Problem to work on: Transcribe the records word for word, leaving nothing out.

Task input:
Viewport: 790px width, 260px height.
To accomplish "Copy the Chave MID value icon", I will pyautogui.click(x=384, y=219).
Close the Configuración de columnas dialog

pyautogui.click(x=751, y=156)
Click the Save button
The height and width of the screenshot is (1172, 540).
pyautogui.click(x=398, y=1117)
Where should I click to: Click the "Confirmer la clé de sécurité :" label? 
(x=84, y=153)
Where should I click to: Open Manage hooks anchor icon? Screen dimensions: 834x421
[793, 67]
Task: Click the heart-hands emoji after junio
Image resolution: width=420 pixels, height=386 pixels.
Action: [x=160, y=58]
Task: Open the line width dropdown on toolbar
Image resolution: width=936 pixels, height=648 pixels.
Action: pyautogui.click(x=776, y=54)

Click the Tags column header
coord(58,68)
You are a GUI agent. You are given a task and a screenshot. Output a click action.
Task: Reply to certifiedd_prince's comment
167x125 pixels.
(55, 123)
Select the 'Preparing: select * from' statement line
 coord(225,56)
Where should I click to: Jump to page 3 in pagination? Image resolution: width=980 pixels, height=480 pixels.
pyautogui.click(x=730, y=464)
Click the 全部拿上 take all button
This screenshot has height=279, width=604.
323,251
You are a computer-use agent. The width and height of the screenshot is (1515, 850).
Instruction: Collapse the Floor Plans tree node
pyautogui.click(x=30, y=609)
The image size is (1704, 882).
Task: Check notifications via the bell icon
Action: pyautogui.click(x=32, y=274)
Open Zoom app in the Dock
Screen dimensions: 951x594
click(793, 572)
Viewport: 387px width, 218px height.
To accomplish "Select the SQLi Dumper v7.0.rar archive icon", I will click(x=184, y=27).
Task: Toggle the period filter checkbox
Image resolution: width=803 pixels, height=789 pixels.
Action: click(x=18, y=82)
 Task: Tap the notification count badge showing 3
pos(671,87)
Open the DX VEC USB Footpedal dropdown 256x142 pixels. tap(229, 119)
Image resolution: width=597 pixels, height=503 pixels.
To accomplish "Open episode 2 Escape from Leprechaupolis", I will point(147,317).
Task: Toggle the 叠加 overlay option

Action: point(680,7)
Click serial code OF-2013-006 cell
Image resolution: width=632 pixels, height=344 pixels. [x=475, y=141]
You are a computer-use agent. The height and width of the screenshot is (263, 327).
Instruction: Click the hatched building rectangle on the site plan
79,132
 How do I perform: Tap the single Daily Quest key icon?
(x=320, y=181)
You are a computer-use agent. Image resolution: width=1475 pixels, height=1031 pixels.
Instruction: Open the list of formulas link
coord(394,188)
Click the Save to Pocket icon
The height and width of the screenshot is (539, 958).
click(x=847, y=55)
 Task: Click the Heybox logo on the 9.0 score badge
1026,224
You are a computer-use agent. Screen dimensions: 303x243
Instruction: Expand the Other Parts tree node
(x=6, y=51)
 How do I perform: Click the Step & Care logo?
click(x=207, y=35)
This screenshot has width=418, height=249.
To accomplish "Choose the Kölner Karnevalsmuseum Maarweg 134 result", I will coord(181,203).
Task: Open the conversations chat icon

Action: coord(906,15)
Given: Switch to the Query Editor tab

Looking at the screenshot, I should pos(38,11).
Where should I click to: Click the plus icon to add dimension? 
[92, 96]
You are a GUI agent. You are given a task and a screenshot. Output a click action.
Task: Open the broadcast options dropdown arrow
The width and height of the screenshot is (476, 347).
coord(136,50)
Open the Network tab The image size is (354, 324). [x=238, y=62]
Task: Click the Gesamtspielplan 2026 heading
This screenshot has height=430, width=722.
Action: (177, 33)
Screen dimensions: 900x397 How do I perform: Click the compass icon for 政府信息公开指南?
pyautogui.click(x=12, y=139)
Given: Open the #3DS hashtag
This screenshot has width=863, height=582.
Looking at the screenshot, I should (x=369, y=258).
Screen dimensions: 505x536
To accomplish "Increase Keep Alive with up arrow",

Response:
Viewport: 790px width, 260px height.
To accomplish "Copy the Chave MID value icon", I will pyautogui.click(x=384, y=219).
Close the Configuración de columnas dialog

pyautogui.click(x=751, y=156)
Click the Save button
The height and width of the screenshot is (1172, 540).
pyautogui.click(x=398, y=1117)
Where should I click to: Click the "Confirmer la clé de sécurité :" label? 
(x=84, y=153)
Where should I click to: Open Manage hooks anchor icon? Screen dimensions: 834x421
[793, 67]
Task: Click the heart-hands emoji after junio
Image resolution: width=420 pixels, height=386 pixels.
Action: [x=160, y=58]
Task: Open the line width dropdown on toolbar
Image resolution: width=936 pixels, height=648 pixels.
Action: pyautogui.click(x=776, y=54)

Click the Tags column header
coord(58,68)
You are a GUI agent. You are given a task and a screenshot. Output a click action.
Task: Reply to certifiedd_prince's comment
167x125 pixels.
(55, 123)
Select the 'Preparing: select * from' statement line
 coord(225,56)
Where should I click to: Jump to page 3 in pagination? Image resolution: width=980 pixels, height=480 pixels.
pyautogui.click(x=730, y=464)
Click the 全部拿上 take all button
This screenshot has height=279, width=604.
323,251
You are a computer-use agent. The width and height of the screenshot is (1515, 850).
Instruction: Collapse the Floor Plans tree node
pyautogui.click(x=30, y=609)
The image size is (1704, 882).
Task: Check notifications via the bell icon
Action: pyautogui.click(x=32, y=274)
Open Zoom app in the Dock
Screen dimensions: 951x594
click(793, 572)
Viewport: 387px width, 218px height.
To accomplish "Select the SQLi Dumper v7.0.rar archive icon", I will click(x=184, y=27).
Task: Toggle the period filter checkbox
Image resolution: width=803 pixels, height=789 pixels.
Action: click(x=18, y=82)
 Task: Tap the notification count badge showing 3
pos(671,87)
Open the DX VEC USB Footpedal dropdown 256x142 pixels. tap(229, 119)
Image resolution: width=597 pixels, height=503 pixels.
To accomplish "Open episode 2 Escape from Leprechaupolis", I will point(147,317).
Task: Toggle the 叠加 overlay option

Action: point(680,7)
Click serial code OF-2013-006 cell
Image resolution: width=632 pixels, height=344 pixels. [x=475, y=141]
You are a computer-use agent. The height and width of the screenshot is (263, 327).
Instruction: Click the hatched building rectangle on the site plan
79,132
 How do I perform: Tap the single Daily Quest key icon?
(x=320, y=181)
You are a computer-use agent. Image resolution: width=1475 pixels, height=1031 pixels.
Instruction: Open the list of formulas link
coord(394,188)
Click the Save to Pocket icon
The height and width of the screenshot is (539, 958).
click(x=847, y=55)
 Task: Click the Heybox logo on the 9.0 score badge
1026,224
You are a computer-use agent. Screen dimensions: 303x243
Instruction: Expand the Other Parts tree node
(x=6, y=51)
 How do I perform: Click the Step & Care logo?
click(x=207, y=35)
This screenshot has width=418, height=249.
To accomplish "Choose the Kölner Karnevalsmuseum Maarweg 134 result", I will coord(181,203).
Task: Open the conversations chat icon

Action: coord(906,15)
Given: Switch to the Query Editor tab

Looking at the screenshot, I should pos(38,11).
Where should I click to: Click the plus icon to add dimension? 
[92, 96]
You are a GUI agent. You are given a task and a screenshot. Output a click action.
Task: Open the broadcast options dropdown arrow
The width and height of the screenshot is (476, 347).
coord(136,50)
Open the Network tab The image size is (354, 324). [x=238, y=62]
Task: Click the Gesamtspielplan 2026 heading
This screenshot has height=430, width=722.
Action: (177, 33)
Screen dimensions: 900x397 How do I perform: Click the compass icon for 政府信息公开指南?
pyautogui.click(x=12, y=139)
Given: Open the #3DS hashtag
This screenshot has width=863, height=582.
Looking at the screenshot, I should (x=369, y=258).
Screen dimensions: 505x536
To accomplish "Increase Keep Alive with up arrow",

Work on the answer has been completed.